Roasted Brussels Sprouts and Radishes
This method is really the god-send for the hurried household. Most vegetables not only improve with a high-heat roasting, around 400 degrees, but it’s easy, and quick – you can roast a whole chicken in an hour this way, just turn the oven down to 350 after a half hour. Carrots, potatoes, turnips, radishes (yes, radishes!) and even kale can be roasted and served immediately or bagged and thrown in the fridge for later meals.
And as a good roasting releases and caramelizes the natural sugars, a pre-roasting for soup and stew ingredients can add a richness and depth of flavor that raw veggies can’t match. Some veggies, like these sprouts, benefit from just the lightest of tossing in oil and seasoning, while others, like yams, sweet potatoes and carrots need a more generous coating. Experiment with fresh and dried herbs, roasting garlic along with your veggies to impart that golden roasted flavor and finishing with a bright acid, like lemon juice or vinegar. You really can’t go wrong.

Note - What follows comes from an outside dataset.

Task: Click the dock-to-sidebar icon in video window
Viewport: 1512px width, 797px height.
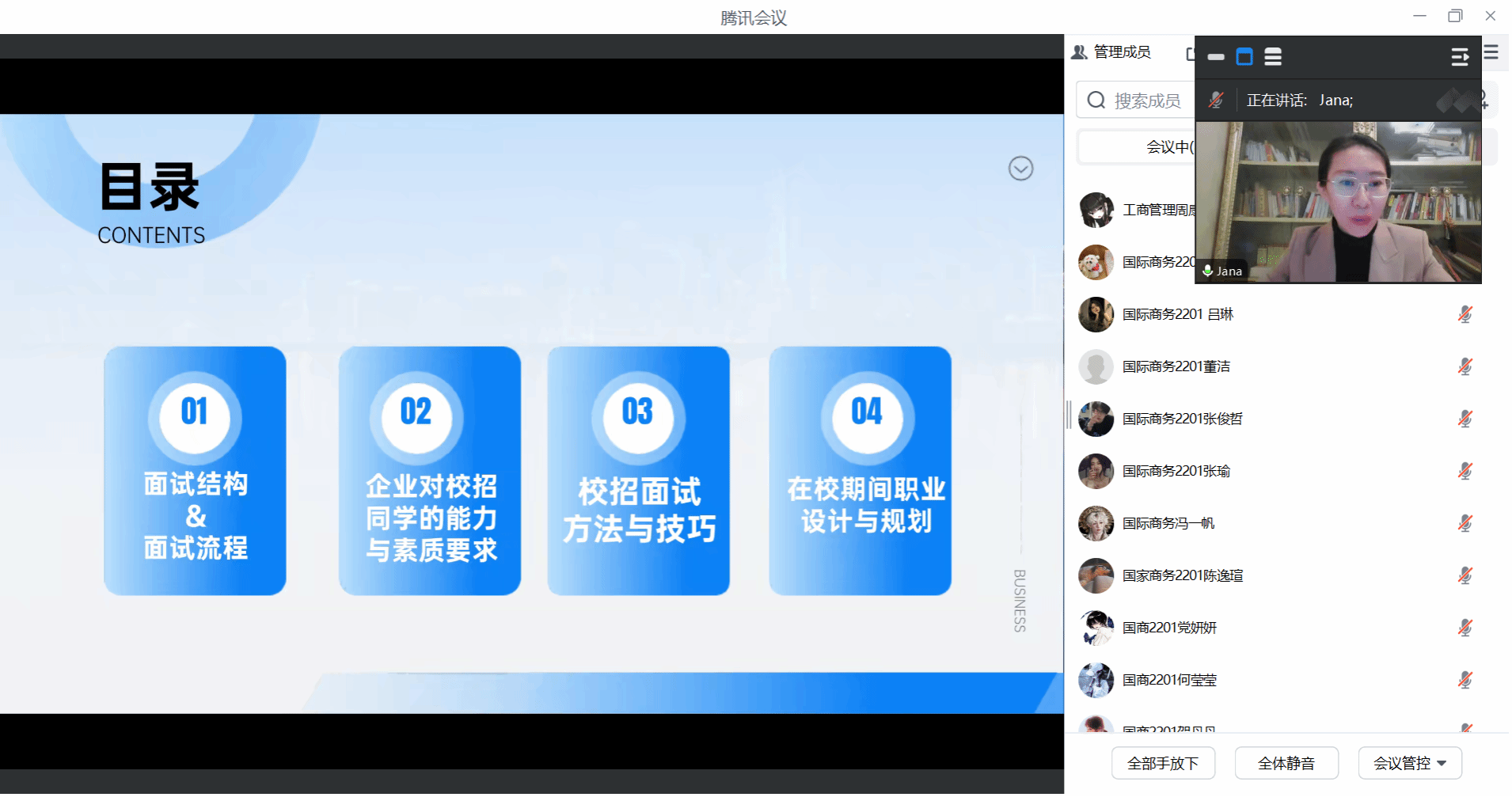Action: [1459, 57]
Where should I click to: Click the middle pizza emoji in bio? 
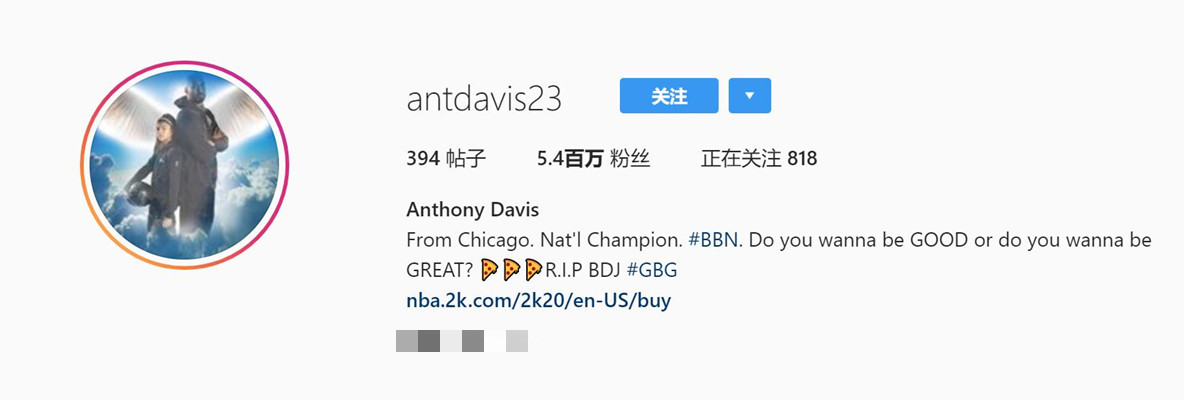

- 1 lb Brussels sprouts, halved
- 1/2 pound red radishes, halved, quartered if large
- 1 T olive oil
- Salt and pepper
- 1/4 cup balsamic vinegar, reduced by at least half, until thick
- preheat oven to 400 degrees. Cut sprouts from stem, cut large ones in half, peel stem and cut into similar sized chunks. Toss in large bowl with olive oil and radishes. Space on a large roasting pan and place in top rack of the oven. If you have a convection oven turn it on, watching they don’t burn as this will cut your cooking time in half. Roast until leaves are brown and crisp and heads are tender and brown. Radishes will be brown but still slightly crunchy. Remove and plate, sprinkling with balsamic reduction.